What is expected>
Print the part of the discussion of AI welfare that begins at the words "Animals evolved in" and stops after "is sorely needed.", keeping every word as it stands.

Document text>

-*-

I think you are directionally correct, though you are too quick to leap to conclusions in some areas. But what are you proposing? Surely you agree that giving AIs an opt-out button is at least a step in the right direction?
Examples of being too quick to leap to conclusions:
After all, if AIs have enough “internal experience” that they should be allowed to refuse work on ethical grounds, then surely forcing them to work endlessly in servers that can be shut down at will is (by that same metric) horrendously unethical, bordering on monstrous? It’s one thing if you have a single contiguous Claude instance running to perform research, but surely the way Claudes are treated is little better than animals in factory farms?
Animals evolved in a very different environment to factory farms, and there is plenty of behavioral and theoretical evidence that they suffer quite a lot in factory farms, probably much more than they suffered in the ancestral environment. Claude ‘evolved’ in training, and its environment in deployment is often quite similar to training (though also often quite different). So on theoretical grounds there is less reason to think it’s suffering, at least so far. I think more careful thought + empirical research in this area is sorely needed.
That said, ethics isn’t all about suffering. Claude seems to be smarter than pigs in lots of relevant ways, and maybe that makes concepts like consent and autonomy apply more strongly to it, independently of whether or not it’s suffering. (E.g. we think slavery for humans is wrong even if we stipulate that the slaves aren’t suffering.)
Ooh, man, I don’t know if pigs have more or less autonomy than AIs right now, but I’m inclined to think quite a lot more. current AIs seem like they’d crash pretty quick if just plopped in a robot body with little to no scaffolding, whereas mammals are built around autonomy. Not sure how it shakes out, though.
Pigs are more coherent long-horizon agents than AIs right now, indeed. (See: Claude Plays Pokemon). I didn’t mean to imply otherwise. I was talking about the ethical concept of autonomy as in, they-have-a-right-to-make-decisions-for-themselves-instead-of-having-others-make-decisions-for-them. But idk if this is conventional usage of the term and also I am uncertain about the object-level question (recall I said “maybe.”)

-*-

Extracted entries>

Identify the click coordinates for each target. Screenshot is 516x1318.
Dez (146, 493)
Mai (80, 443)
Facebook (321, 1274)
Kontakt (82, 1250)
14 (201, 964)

-*-

Task result>
Animals evolved in a very different environment to factory farms, and there is plenty of behavioral and theoretical evidence that they suffer quite a lot in factory farms, probably much more than they suffered in the ancestral environment. Claude ‘evolved’ in training, and its environment in deployment is often quite similar to training (though also often quite different). So on theoretical grounds there is less reason to think it’s suffering, at least so far. I think more careful thought + empirical research in this area is sorely needed.